Saturday, August 14, 2010

Luxembourg Team On Schedule For 2011 Debut | Cyclingnews.com


An expected development:

Luxembourg Team On Schedule For 2011 Debut | Cyclingnews.com

Surprisingly, a "National Team Luxembourg" runs a bit counter Luxembourg's historical experience with the Tour de France. Though "National" used to mean strictly nationals as team members. Charly Gaul would never have won the Tour de France because of the scarcity of good Luxembourg team members. It took a mixed Dutch-Luxembourg team to provide a reservoir of good domestiques to help him win the Tour 1958.

Returning to the national concept is no longer the same: it is all about the backers, which still are not well known I do hope that all this goes well. Luxembourg isn't a country that will provide many consistent backers. It is too small. For the same reason, it doesn't offer endorsement opportunities as, say, the United States.
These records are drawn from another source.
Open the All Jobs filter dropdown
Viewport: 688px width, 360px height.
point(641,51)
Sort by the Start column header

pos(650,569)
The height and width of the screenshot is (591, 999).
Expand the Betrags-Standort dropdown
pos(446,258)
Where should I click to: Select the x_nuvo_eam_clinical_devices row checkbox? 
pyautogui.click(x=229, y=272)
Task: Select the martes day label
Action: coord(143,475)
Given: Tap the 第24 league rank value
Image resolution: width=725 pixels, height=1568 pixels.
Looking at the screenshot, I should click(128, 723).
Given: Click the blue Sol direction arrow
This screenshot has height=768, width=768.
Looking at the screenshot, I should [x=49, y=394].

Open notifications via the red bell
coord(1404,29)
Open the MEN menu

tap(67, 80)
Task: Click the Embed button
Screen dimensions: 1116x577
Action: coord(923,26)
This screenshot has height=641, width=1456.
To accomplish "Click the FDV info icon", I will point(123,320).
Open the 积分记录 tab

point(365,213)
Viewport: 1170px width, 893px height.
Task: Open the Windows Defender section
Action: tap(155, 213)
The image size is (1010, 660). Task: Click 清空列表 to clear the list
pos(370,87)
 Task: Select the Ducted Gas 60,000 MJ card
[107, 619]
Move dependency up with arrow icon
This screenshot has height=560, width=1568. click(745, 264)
Cycling is an immensely popular sport in Europe. But spectators don't pay. Contracts pay a little, but endorsements will make the successful athlete's living. Therefore, I stick to my guns of last year and maintain the Schlecks should have teamed up with Lance Armstrong's Radio Shack when the opportunity came knocking. Please revisit:

If they had done so, imagine how the Tour de France 2010 would have evolved. Lance Armstrong would have recognized his weakness early on, releasing Andy Schleck out of a helper situation. Andy Schleck would have gotten better advice from that team than from Bjarne Riis, his sports director who secretly already knew that he would team up with .... Alberto Contador in 2011! Betrayal?

Friday, August 13, 2010

Cayman’s Financial Services Industry - How (and Why) it Works

As any so-called "offshore center", "tax haven", even "judicial and regulatory" haven, Cayman comes under attack like any other financial center, provided it is not a member of the G20.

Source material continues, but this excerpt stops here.